SÃO PAULO, 30 Jul (Reuters) - A Ambev deve se preparar para diferentes cenários climáticos para ter mais resiliência nos próximos trimestres, em meio às expectativas de meteorologistas de que a América Latina passará no final deste ano por um dos El Niños mais intensos desde 1950.
"O ano de 2024 ilustrou que temperaturas mais altas podem, sim, influenciar a demanda", afirmou o presidente-executivo da maior cervejaria da América Latina, Carlos Lisboa, em inglês a analistas após a publicação dos resultados do segundo trimestre do grupo mais cedo.
"Mas esses efeitos são imprevisíveis... O que podemos fazer é nos prepararmos para enfrentarmos diferentes cenários climáticos", disse o executivo.
O ano de 2024 foi um dos anos mais quentes da história e marcado por um intenso fenômeno El Niño, segundo dados da Organização Meteorológica Mundial (OMM).
Mais cedo nesta quinta-feira, o economista-chefe da Organização das Nações Unidas para a Alimentação e a Agricultura (FAO), Máximo Torero, afirmou à Reuters que a América Latina deve enfrentar um grave fenômeno de El Niño entre outubro e dezembro.

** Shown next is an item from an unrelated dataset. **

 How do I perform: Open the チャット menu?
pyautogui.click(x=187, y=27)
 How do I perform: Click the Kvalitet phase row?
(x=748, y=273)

Segundo Lisboa, "não há nenhuma indicação de que ocorrerão temperaturas mais adversas" no segundo semestre para o setor de cerveja ante o mesmo período de 2025, ano em que a Ambev teve queda de 3,3% no volume vendido.
As ações da empresa estavam na ponta negativa do Ibovespa nesta tarde, recuando 1,6% às 13h54, enquanto o índice mostrava alta de 1,14%.
A Ambev divulgou mais cedo alta de 24,5% no lucro líquido do segundo trimestre sobre o mesmo período de 2025, mas o desempenho veio abaixo das estimativas de analistas consultados pela LSEG.